In the twenty-first century, painters can apply unprecedented and constantly evolving technology to realism.
“Some people just trace onto a surface and paint it in. We see a lot of mixed messages today. That’s where we’re at,” Fraser said. “A lot of people can learn to render well, but there’s more: surfaces, texture, color, and the narrative. I go for vision.”
In his artistic process, Fraser remains strictly old-school.
“I work from life exclusively. I don’t even work from photographs,” he said.
Fraser noted the impact of the twenty-first century’s visual distractions and distortions: “There is a lot of competition with images, and people only have so much time,” he said.
“It seems the modern art world is entertainment. Even in museums, people have got to be entertained. That makes it hard for realism because sometimes it’s just a painting on the wall. It’s not being shredded—which for Banksy was clever, but it was more about the publicity stunt than about the painting in the frame before shredding,” Fraser said.

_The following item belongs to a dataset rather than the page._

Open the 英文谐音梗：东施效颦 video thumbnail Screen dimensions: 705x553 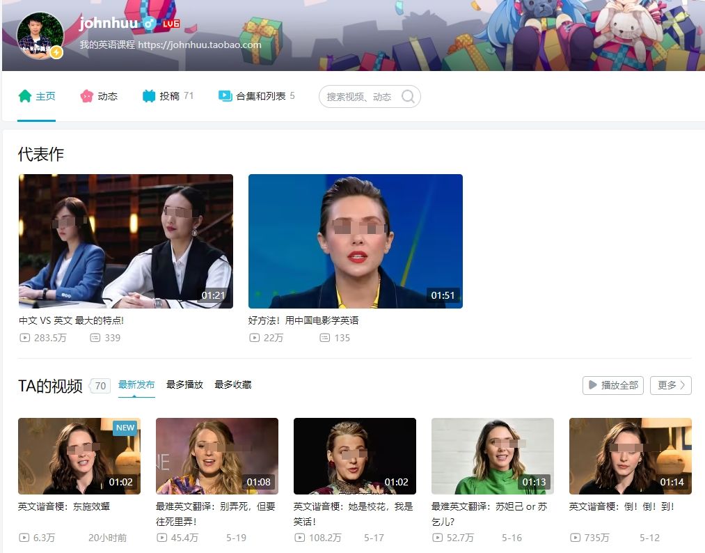click(x=79, y=456)
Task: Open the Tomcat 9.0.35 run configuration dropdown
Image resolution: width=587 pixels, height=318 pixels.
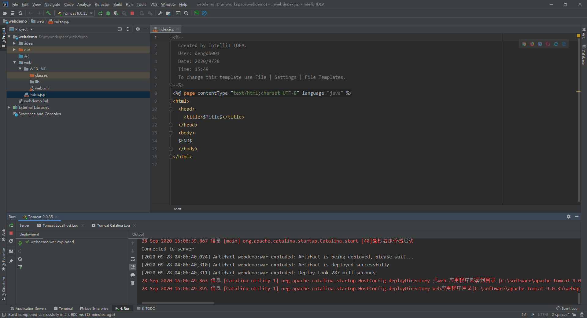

Despite the low points of high-tech, Fraser sees realism as relevant and thriving in today’s world.
“Realism is holding up. More people are able to paint in realism and make a living,” Fraser said. “You look at auctions, and some of the top sales records go to not just Abstract Expressionism. Now realists are selling at auctions, which is nice to see. For a long time they weren’t. The contemporary art market was hotter than the historic art market.”

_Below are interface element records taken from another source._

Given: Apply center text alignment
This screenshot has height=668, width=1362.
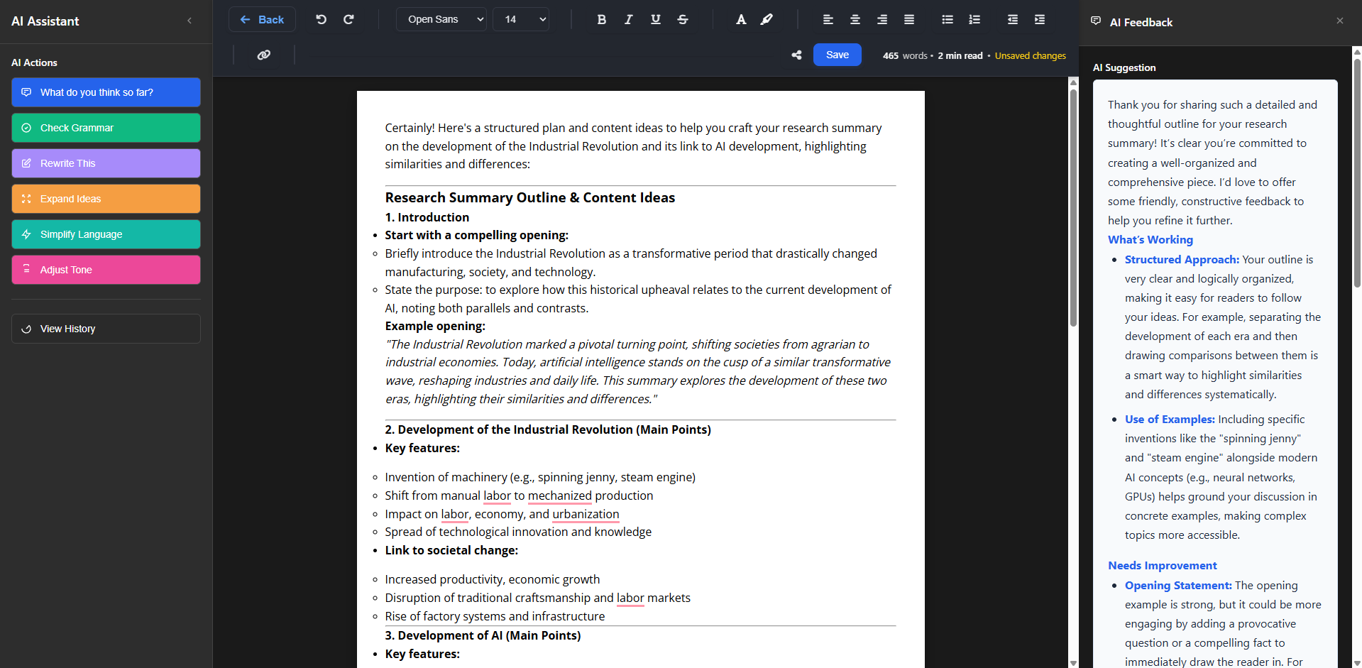Looking at the screenshot, I should tap(855, 19).
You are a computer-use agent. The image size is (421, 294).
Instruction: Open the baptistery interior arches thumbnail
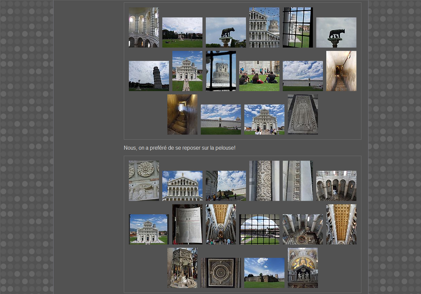pyautogui.click(x=144, y=27)
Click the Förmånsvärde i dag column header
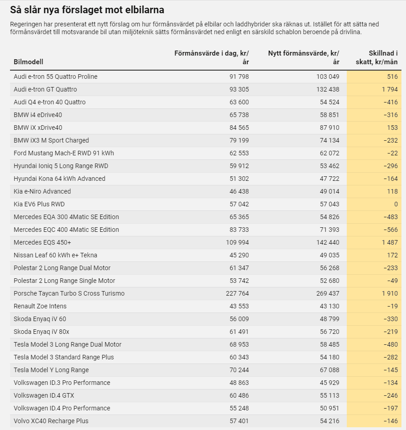Screen dimensions: 406x430 (x=211, y=57)
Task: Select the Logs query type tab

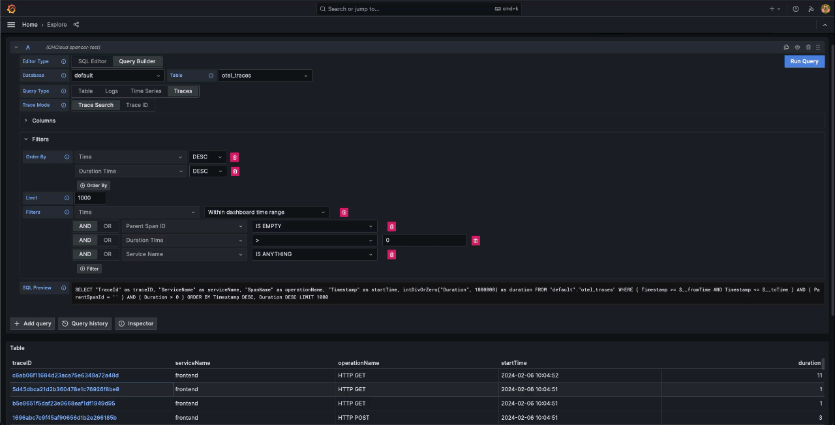Action: pos(112,91)
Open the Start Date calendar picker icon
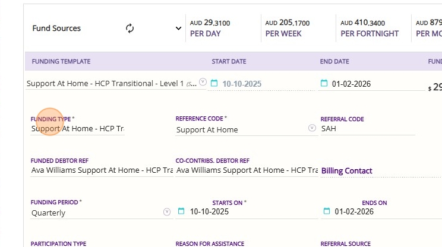This screenshot has height=247, width=442. pos(214,84)
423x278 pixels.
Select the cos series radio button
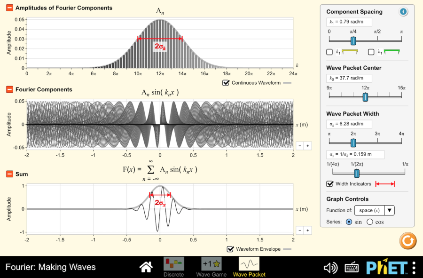click(369, 222)
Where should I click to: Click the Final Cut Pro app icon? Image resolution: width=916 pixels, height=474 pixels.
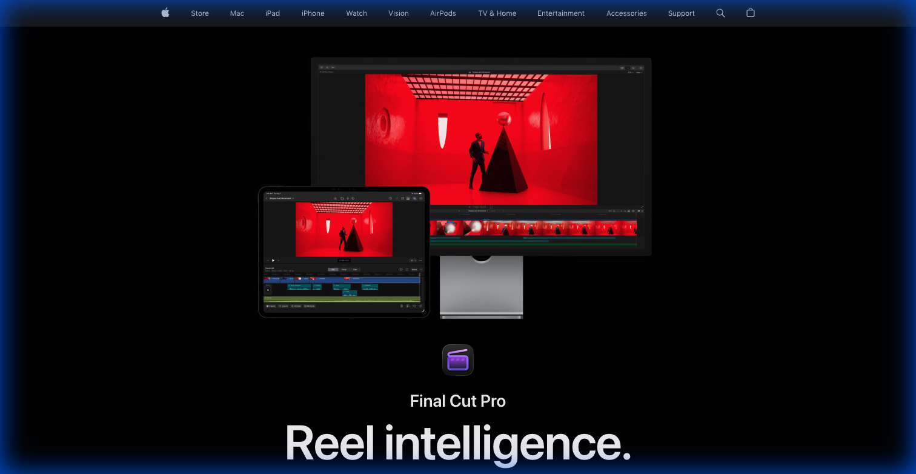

Nancy Hoffman, a New York City gallerist, said in a telephone interview, “No question, there is interest in realism; and like every other movement in art history, the pendulum swings back and forth between Abstract and representational.”
Asked whether collectors she works with demonstrate interest in realist works, Hoffman said, “Definitely. We have a very consistent, loyal clientele interested in representational art.”
Nancy Hoffman Gallery—which opened in SoHo in 1972 and moved to Chelsea in 2008—represents a number of realists, including Don Eddy.
“He was one of the first realists about ideas, not just copying a slide,” Hoffman said. “For the realists, especially of this day and age, execution of vision is intimately tied to their technical ability. I don’t believe it’s about their technical ability. It’s about their vision, but if they weren’t as competent and skilled in the way they express their vision, their work would come across differently.”
Eddy does not resonate with the word ‘realism.’ He said in a telephone interview, “Philosophically, I have no idea what is real or not. I prefer ‘representational artist.’”
Eddy, too, foresees a bright future for representational art: “My sense through social media, where I am in touch with thousands of paintings from around the world, is that there is a very big and growing movement.”
Eddy uses cameras and computers in his artistic process, detailed at this link.
“Technology is very useful to me,” said Eddy, whose paintings approach such mimesis as to cause an onlooker to wonder whether the works are photographic.
“Highly representational work with a high degree of verisimilitude is not for everybody. You have to be a certain type,” Eddy said. “For most people, it’s beyond what they have patience for, but there are those who have to give voice to an obsessive-compulsive nature. It goes beyond patience to madness.”
Henry Adams, Professor of Art History at Case Western Reserve University in Cleveland, OH, sees realism as vital even—or especially—in the age of virtual reality, artificial intelligence, and as of yet unforeseen technology.
“One of the interesting developments of the twentieth century is that due to digital imagery, imagery has become as much a part of daily communication as words,” Adams wrote in an email interview.
Adams suggested that political strife inspired a return to realism. “Cutting-edge artists have come to feel that ‘abstraction’ is not the best way to deal with some of the most immediately pressing concerns of human existence such as gender, race, social injustice, human relationships and conflicts, or man’s relationship to nature.”
Human nature—at least for now—continues to value the aesthetic of mimesis in a world where it has become increasingly difficult to separate what is real and what is not.